I'm so sorry. There is light at the end of the tunnel though... a train.
 
Probably the most depressing thread of the year
 
At least in death we will find peace eventually. Try to cope until then is all I can say, even with body failing you. If you have no vision try to enjoy music, etc.
 
I've been around this site for a while, and seen plenty of depressing threads, but this one fucks me up the most.

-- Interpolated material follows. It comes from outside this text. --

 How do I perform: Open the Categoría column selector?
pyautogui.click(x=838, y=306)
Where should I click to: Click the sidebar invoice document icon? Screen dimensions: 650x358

Is it retinitis pigmentosa?
 
good luck with your affliction, maybe it's not over yet
 
I hope things get better for you
I can relate to your other struggles but going blind is entirely different thing to deal with
It must be brutal having to know that your life is pretty much gradually dragging to an end now and theres nothing you can do
I can relate to that feeling but My situation isn’t as bad as yours is


Life is genuinely so Fucked for anyone who gets unlucky Im reminded of this shit everyday And even when your life is already bad theres always the chance it will get worse and normally it does for people like all of us
Its Like a hole you keep falling deeper into forever
you’ll think its bad at one point but you only have further to sink from there
 
So who will write your .is posts?
 
I guess I would rope in that case. I guess.

I can't imagine a world where I can't at least play the Spyro trilogy on my own... .
 
So who will write your .is posts?
I guess he might as well sign out forever once he can barely see.

To me it would be like dying. It's like turning off the TV forever and staring at a black screen.
 
I have perfect vision so I can't test it out, but try sungazing during sunrise and sundown, it's supposed to help. Probably a scam though, but you have nothing to lose.
 
Brutal brocel. Losing your vision (and with that basically every cope) is beyond brutal. I hope you are okay.